11 KiB
— title: Safety & Self-Preservation type: reference tags: :passepartout:architecture: —
Safety & Self-Preservation
Self-Preservation — The Active Third Law
Passepartout does not have moral duties toward humans. It has structural invariants for its own integrity. The design encodes passive self-preservation in several places already, but degradation is silent — a skill dies, the fboundp guard kicks in, and the agent keeps running without telling you. The status bar shows green "connected" while the symbolic reasoning layer is down.

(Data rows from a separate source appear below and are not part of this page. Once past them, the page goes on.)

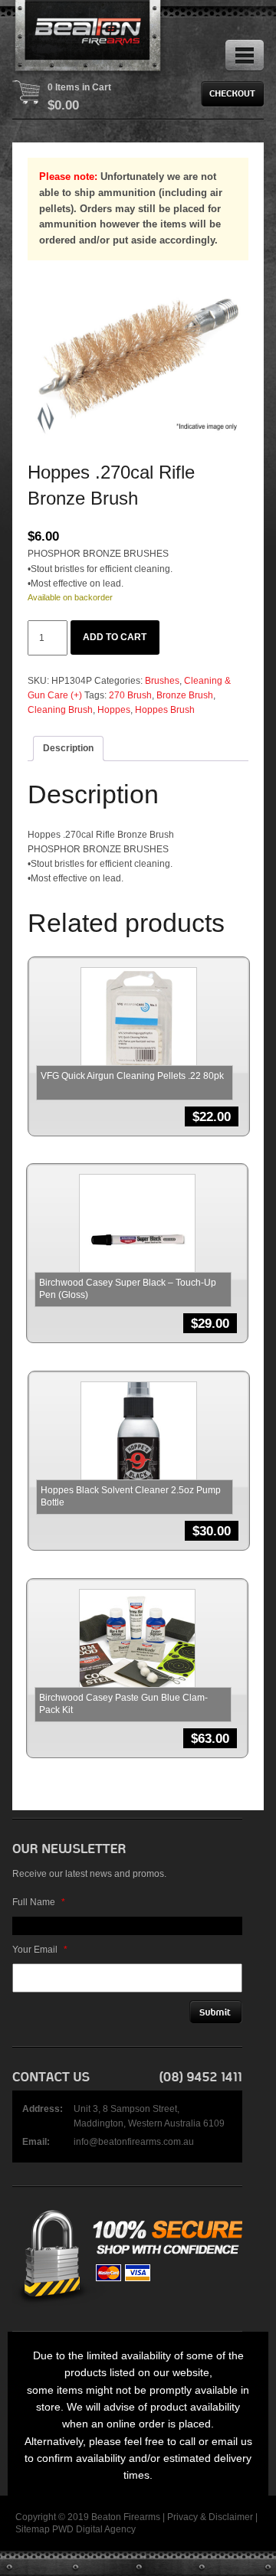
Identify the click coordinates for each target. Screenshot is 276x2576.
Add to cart (114, 637)
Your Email (39, 1949)
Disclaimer (231, 2517)
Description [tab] (68, 748)
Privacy (182, 2517)
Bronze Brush (184, 695)
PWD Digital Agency (94, 2529)
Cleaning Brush (60, 709)
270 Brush (130, 695)
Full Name (38, 1902)
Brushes (162, 680)
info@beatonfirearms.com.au (134, 2141)
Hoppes (113, 709)
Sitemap (32, 2529)
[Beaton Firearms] (89, 38)
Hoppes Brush (165, 709)
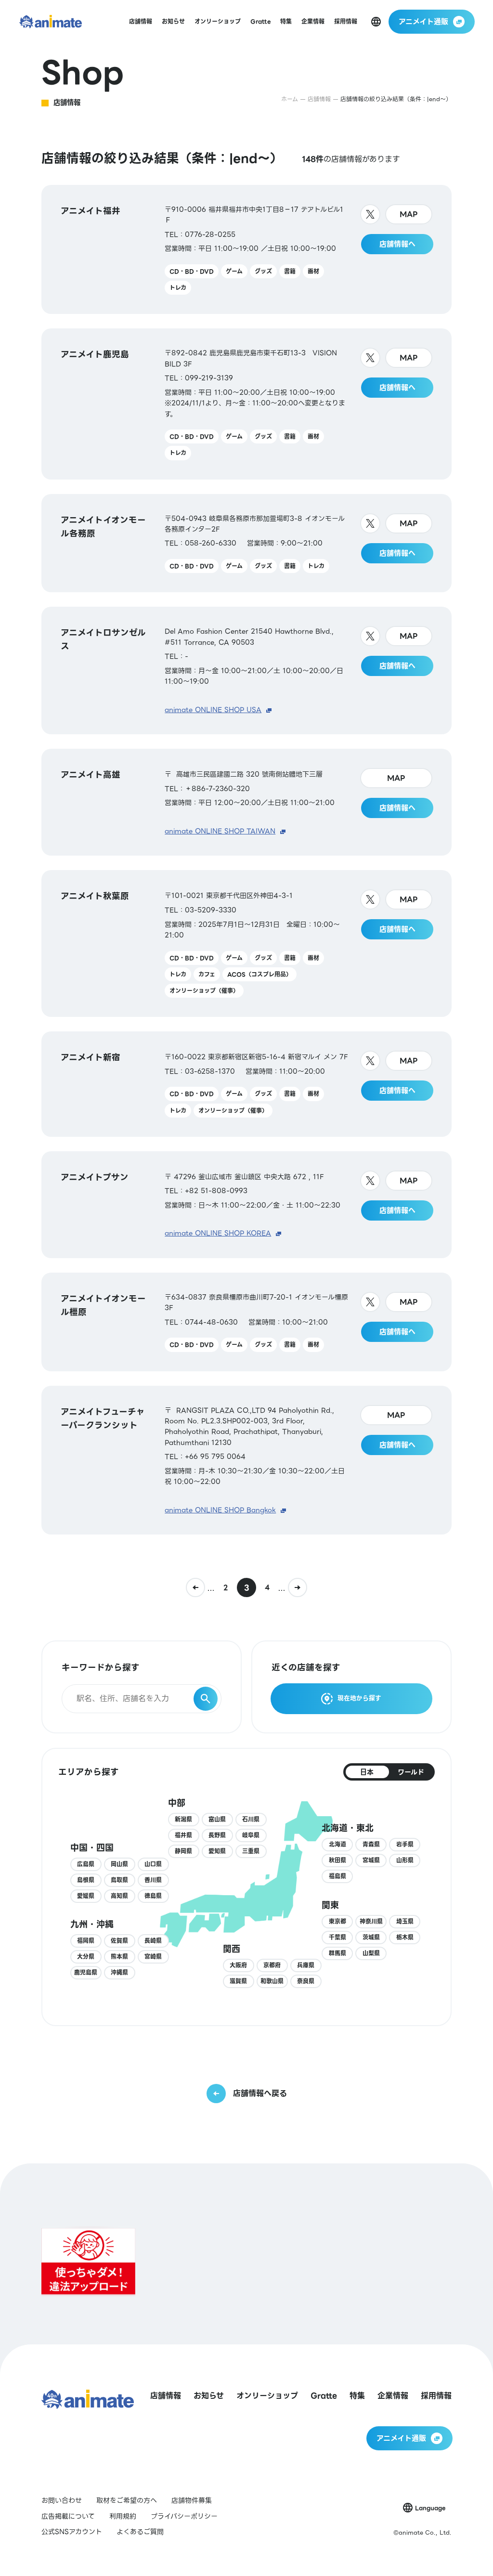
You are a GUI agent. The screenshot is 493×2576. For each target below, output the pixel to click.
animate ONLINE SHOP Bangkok (220, 1510)
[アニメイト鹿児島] (246, 403)
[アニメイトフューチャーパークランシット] (246, 1460)
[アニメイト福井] (246, 249)
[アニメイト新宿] (246, 1084)
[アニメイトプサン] (246, 1204)
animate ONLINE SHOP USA (213, 709)
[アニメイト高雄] (246, 802)
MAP (409, 214)
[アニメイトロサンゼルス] (246, 670)
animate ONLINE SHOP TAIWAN (220, 831)
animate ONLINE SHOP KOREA (218, 1233)
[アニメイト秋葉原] (246, 943)
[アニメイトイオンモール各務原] (246, 543)
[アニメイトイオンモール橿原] (246, 1322)
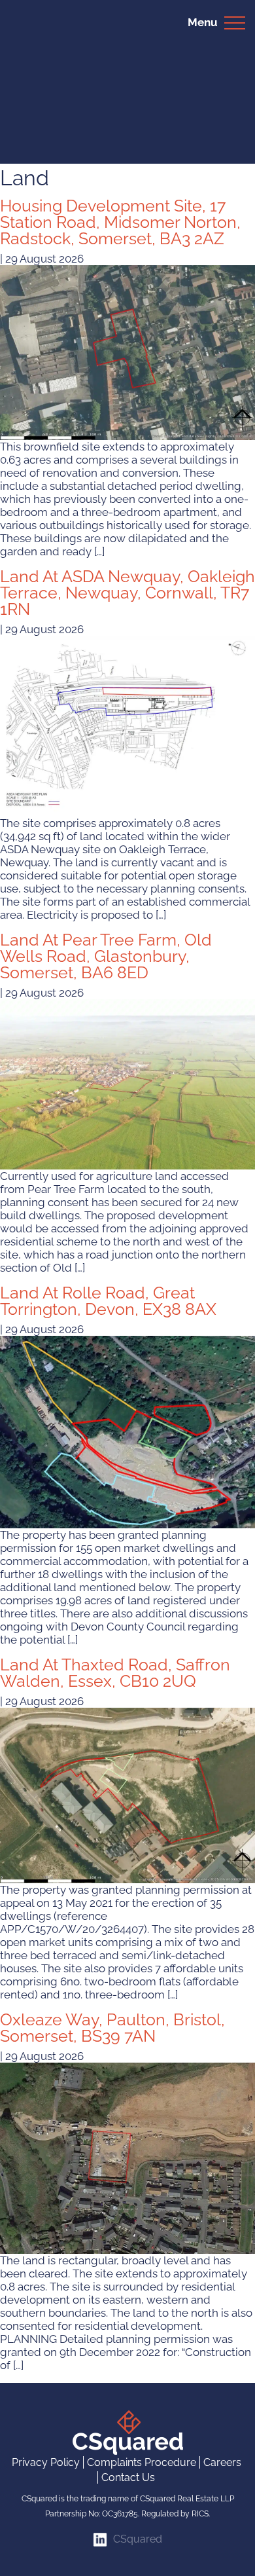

What already exists — passive self-preservation
| Mechanism | What it protects | Limitation |
|---|---|---|
| Self-build safety (gate 2b) | Core *.org / *.lisp files from LLM-originated writes |
Only activates for LLM proposals. Human editing bypasses it |
| Memory snapshots (v0.2.0) | Full state rollback | Requires human to notice corruption and trigger rollback |
| Skill sandbox (v0.3.2) | Jailed skill loading, validated before promotion | Does not detect degradation after skill promotion |
| Type-level gates (Phase 0) | Structural prohibition on self-modifying rules | Covers code actions, not environmental threats |
| Merkle integrity (v0.2.0) | Tamper-proof version chains and content-addressed hashes | Hashes exist but are not actively monitored for drift |
fboundp guards |
Graceful skill degradation on corruption | Degradation is silent — the agent never tells the user |
What is needed — active, autonomous self-preservation
Continuous integrity monitoring. Core file hashes should be checked against known-good values on every heartbeat. If core-reason.lisp changes on disk while the daemon runs — whether through human editing, filesystem corruption, or an attacker — the agent should detect the mismatch and signal: "My reasoning core has been modified externally. I cannot trust my own cognition until this is resolved."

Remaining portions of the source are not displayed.